[Opening Material to process section]

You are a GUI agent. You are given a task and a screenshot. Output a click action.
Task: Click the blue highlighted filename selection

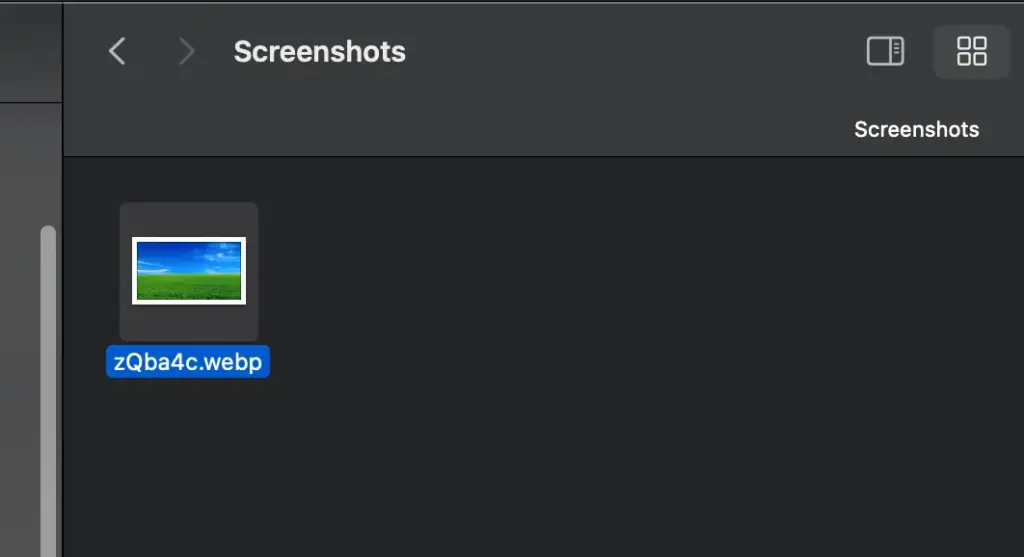click(188, 362)
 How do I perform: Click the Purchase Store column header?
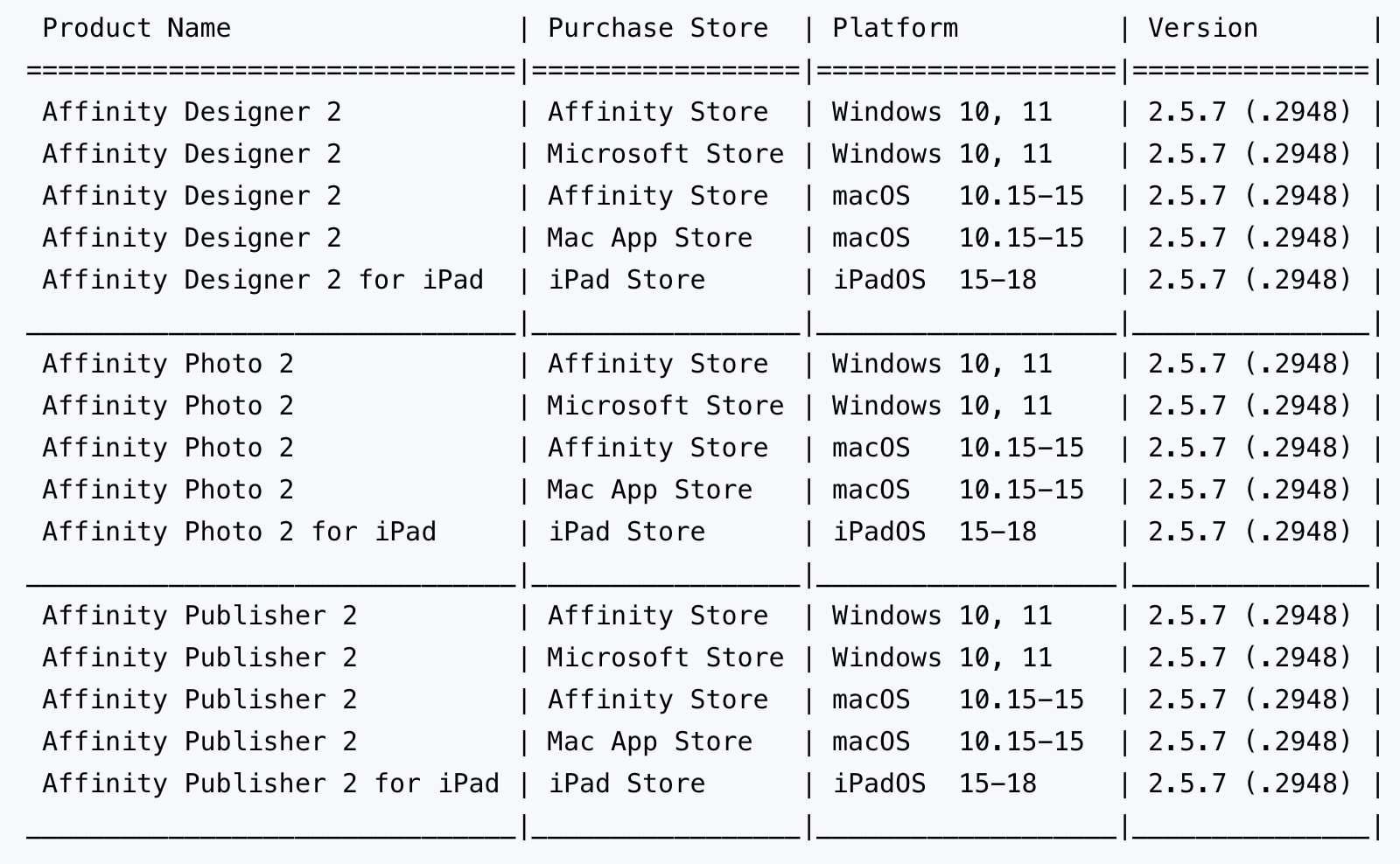tap(658, 29)
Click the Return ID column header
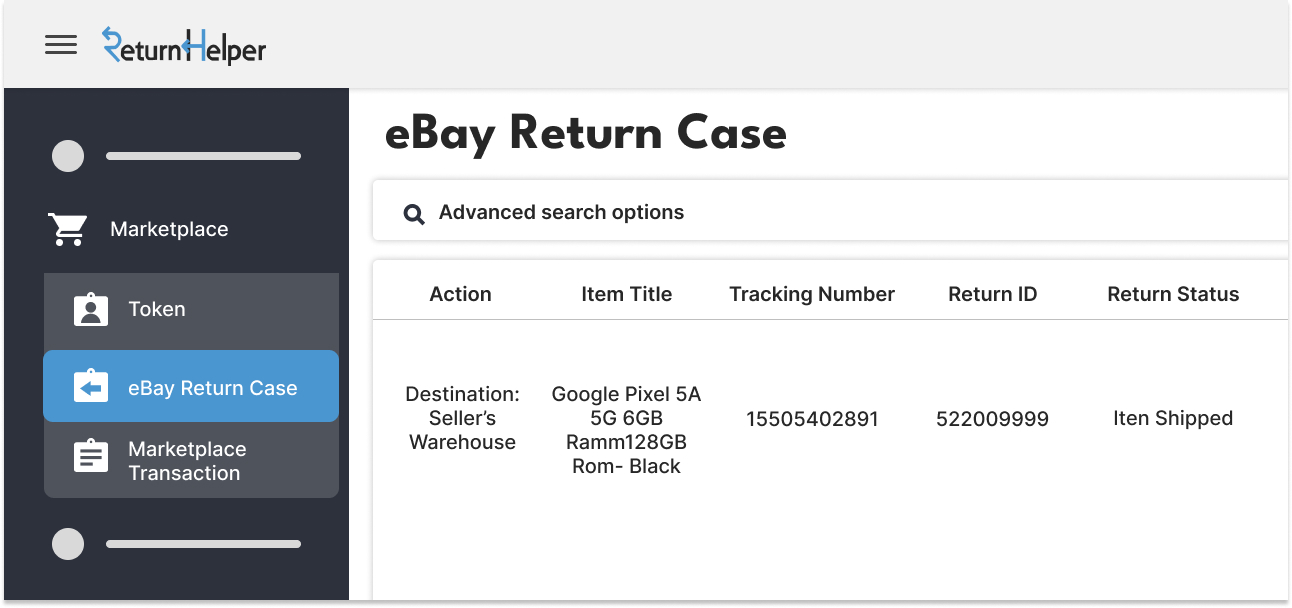The width and height of the screenshot is (1292, 608). click(x=992, y=294)
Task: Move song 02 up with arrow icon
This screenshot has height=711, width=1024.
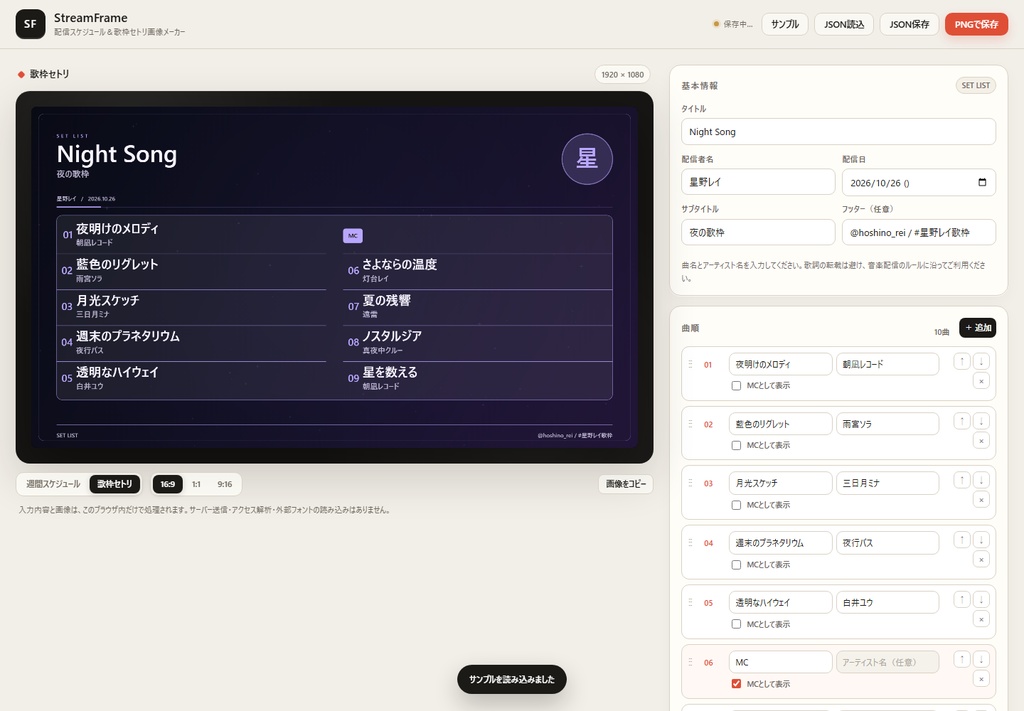Action: [961, 421]
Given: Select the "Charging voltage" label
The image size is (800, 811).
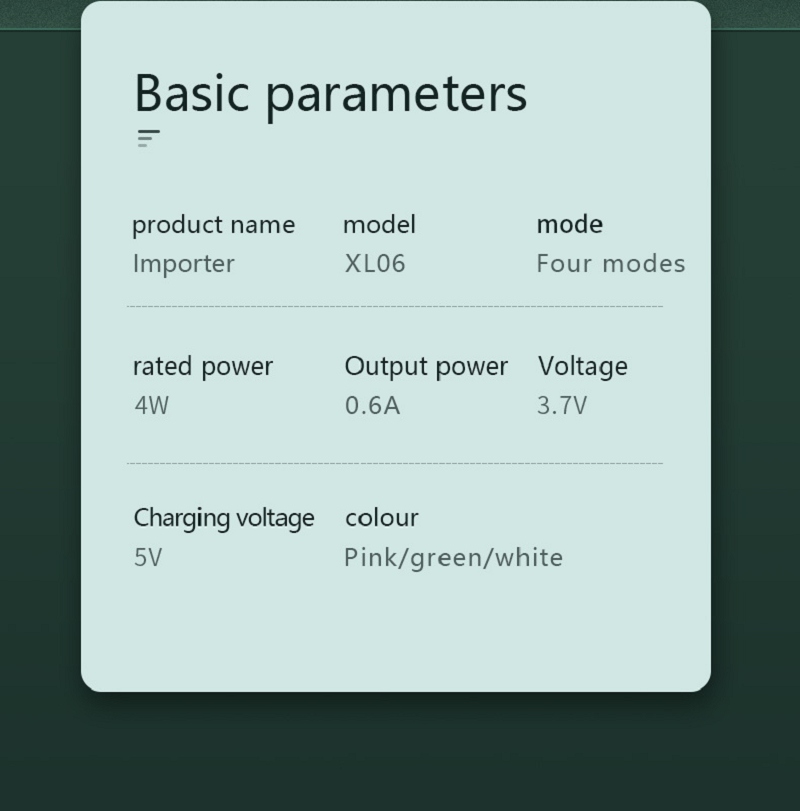Looking at the screenshot, I should tap(224, 518).
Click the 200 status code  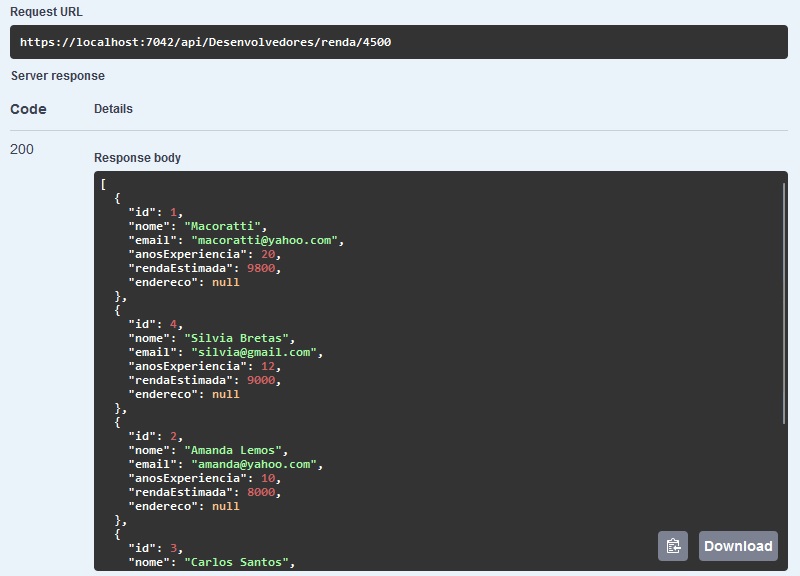pos(22,149)
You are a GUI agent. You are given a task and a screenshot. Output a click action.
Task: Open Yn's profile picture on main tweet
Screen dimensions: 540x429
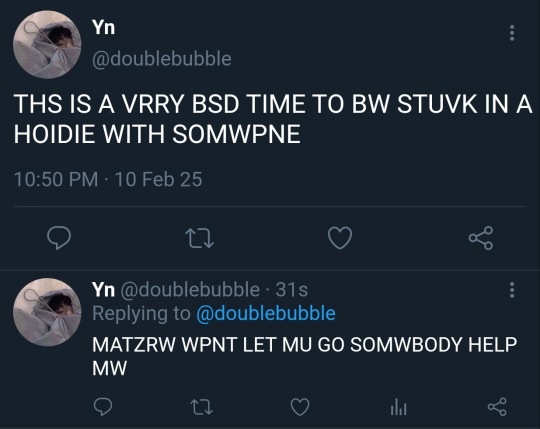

[Closing Material to process section]

About this exercise:
From the first line of the entries above through the line with "Given: Select the", set down each line exactly and drop the pictures.

Reply:
You are a GUI agent. You are given a task and a screenshot. Output a click action.
Task: Click the blue highlighted filename selection

click(188, 362)
 How do I perform: Click the Purchase Store column header?
tap(658, 29)
Click the Return ID column header
The width and height of the screenshot is (1292, 608). click(x=992, y=294)
Task: Move song 02 up with arrow icon
This screenshot has height=711, width=1024.
Action: [961, 421]
Given: Select the "Charging voltage" label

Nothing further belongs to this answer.